Ten and a half hours I got last night. A very much needed ten and a half hours. See, here's the thing: I am a person who NEEDS at least 8 hours EVERY night. When I go two or three nights in a row getting 6 or 7 hours, well, my body is keeping tabs on how many hours we're in the hole. I tried to nap yesterday afternoon, but I think that I've lost that ability. That's cuz I'm getting so old.

Lots of snow on the ground here. When we go to the dog park in an hour, Belly's gonna have to wear one purple boot on her front paw that lost the toenail. The other doggies will probably make fun of her, but she's tough. She can handle a little name-calling.

Some of us at the dog park are doing a dog gift exchange for Christmas. We each had a piece of paper on which we were to write out dog's name and her three favorite things. Annabelle, being Annabelle, crossed out the "3" and wrote in "7." Here's her list:

1. squirrels
2. Greenies
3. rawhide
4. bunnies
5. cats
6. sticks
7. cheese

Saturday, December 03, 2005

pretty pretty snow puppy

We've got a steady fluffy snow coming down in Bloomington, IL this evening. When I took Belly out for our walk tonight, she was trotting along covered in snow, happy as a clam. It was cold but not bitter, and the snow made everything look so pretty. Happy.

Now she's all snuggled up in momma's bed with fourteen thousand and one blankets. Love the booda.
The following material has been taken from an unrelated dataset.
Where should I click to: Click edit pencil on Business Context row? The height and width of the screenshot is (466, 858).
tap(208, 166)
more on drinking at the dog park

Some of my friends know that I tend to repeat myself.
Some of my friends know that I sometimes tend to repeat myself. SOMETIMES.
It's a Robillard thing or a youngest child thing or both. One might infer that I don't often feel heard. I especially tend to repeat myself when I don't get a response from the other person. This is part of the reason I love blog comments. I send my funnies out into the world and then people write in to let me know they've heard my funnies. And then I have psychic dreams.
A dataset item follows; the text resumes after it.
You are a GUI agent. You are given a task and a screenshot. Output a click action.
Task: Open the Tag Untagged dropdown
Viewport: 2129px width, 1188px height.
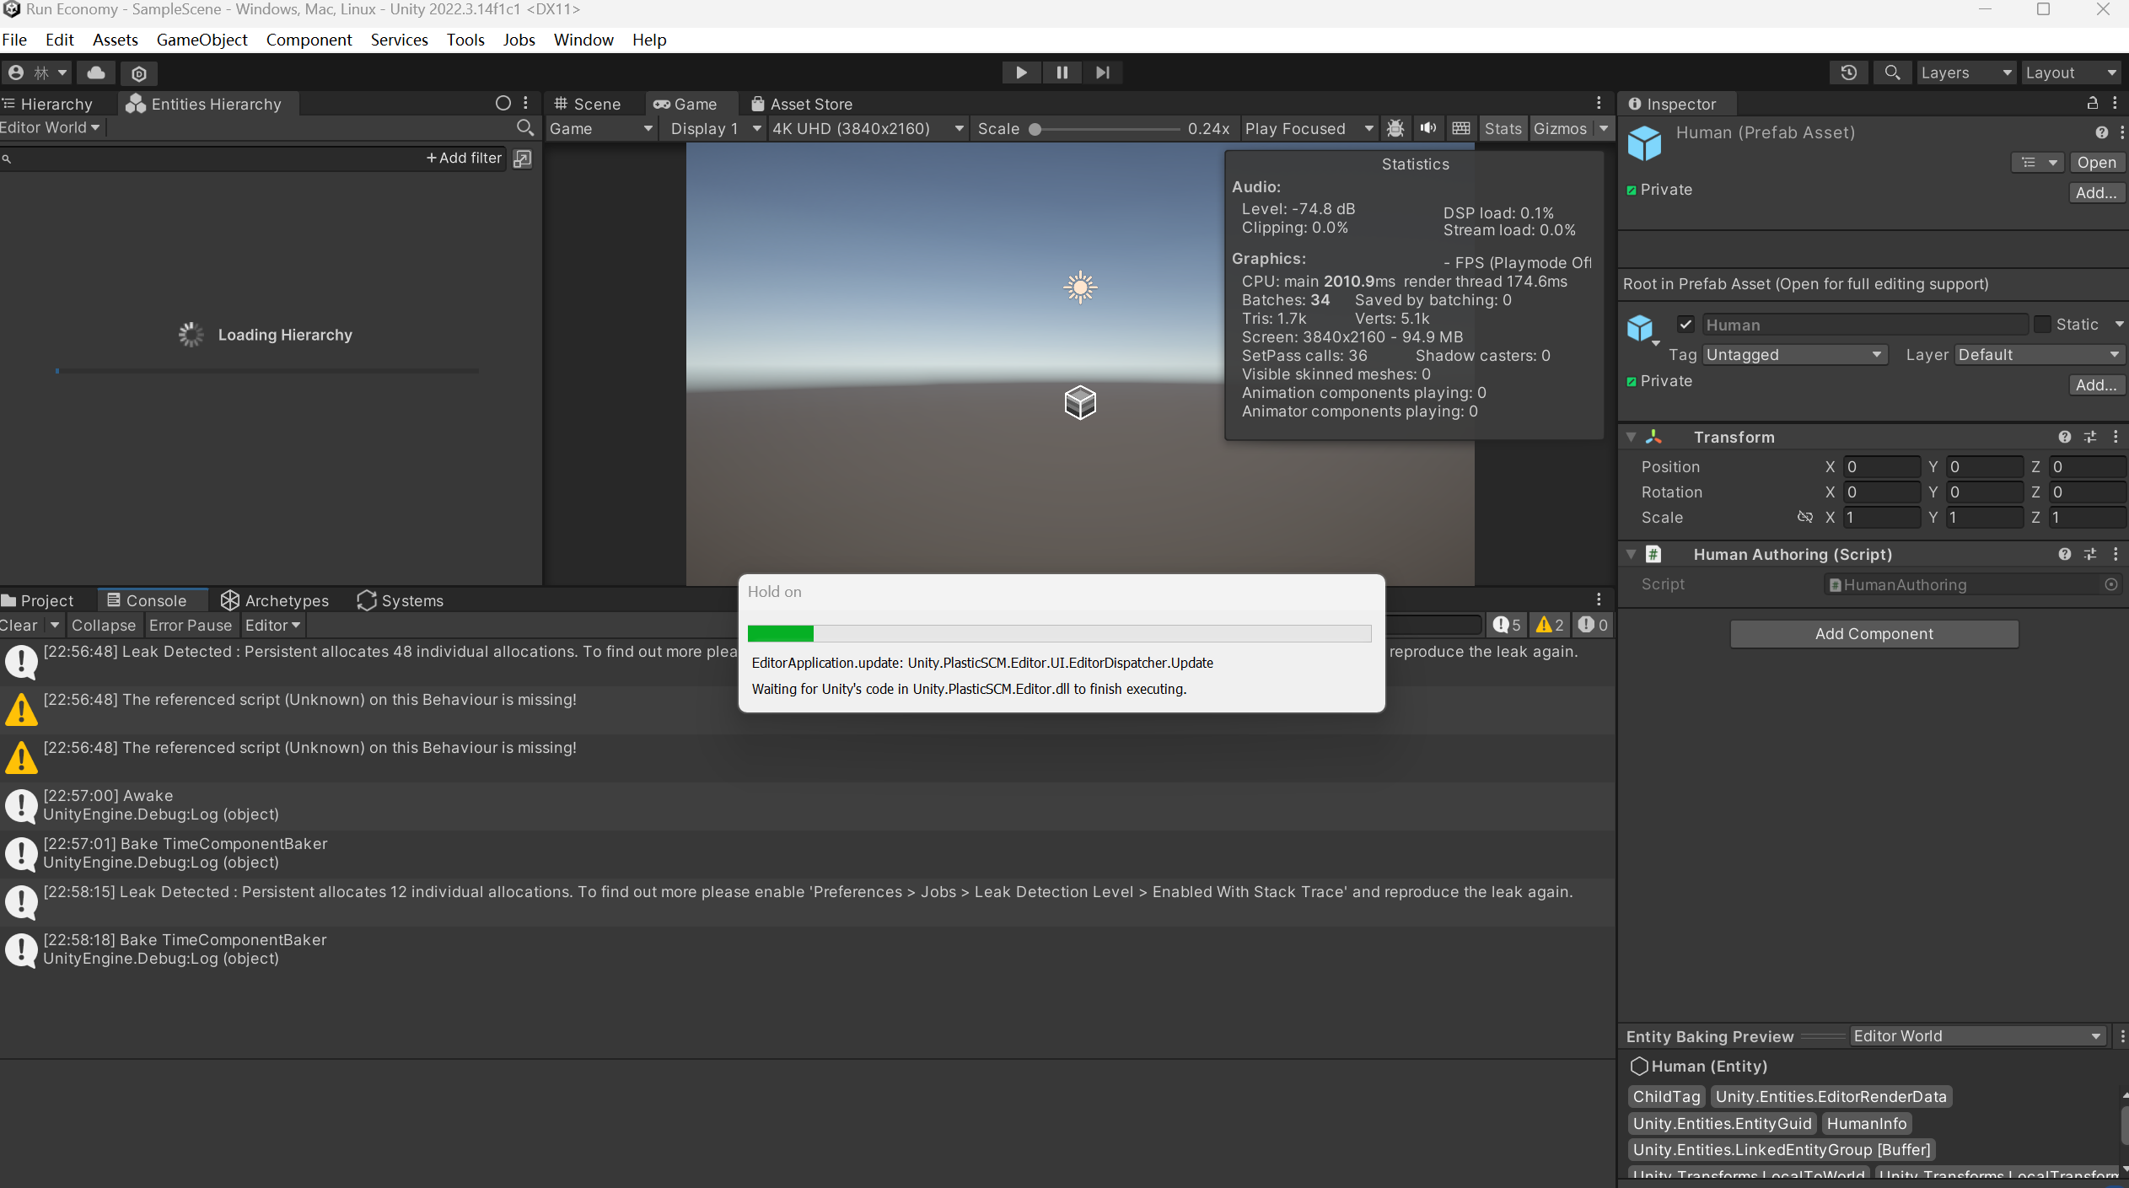tap(1793, 355)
Anyway, yesterday afternoon we drank wine at the dog park. 'Tis a very good way to keep warm when it's bitter cold out there, except sometimes holding the plastic cups with mittened hands can be a bit challenging. I started this beveraging at about 3:30. I got home at about 5, poured myself another glass of wine, and got the house ready for game night. Eight of my dearest friends came over. I kept drinking wine. We played games. I told my friends about splurging that day on Balderdash. I cried a wee bit when I saw that my NUT dish that I painted at Christy's a few weeks ago didn't come out as beautifully as it should have. We ordered pizza. I told people about drinking at the dog park and that I was feeling a wee bit tipsy. I told my friends that I went to KMart that day and splurged on Balderdash, not knowing that Bill and Cherlyn would be bringing it over. I whined about my NUT dish but fawned over my Christmas tree candy dish. I told everyone that the current design of the Christmas tree candy dish was the third revision. I noted more than once that Annabelle was being SUCH a good girl.

Julia: Amy, what time did you begin drinking again?
Me: 3:30, so please be nice to me.

Today, I have just this to say: Jesus, I'm tired. I am tired, Jesus. T-I-R-E-D

Thursday, December 01, 2005

first snow

It's only about an inch, but it was a nice surprise this morning when I opened the door to let Belly outside. She ran around like a fresh new puppy.

Still a little bit sadders, but now that I've gotten a full night of sleep, I feel a bit better. Thank god for the snuggly girl.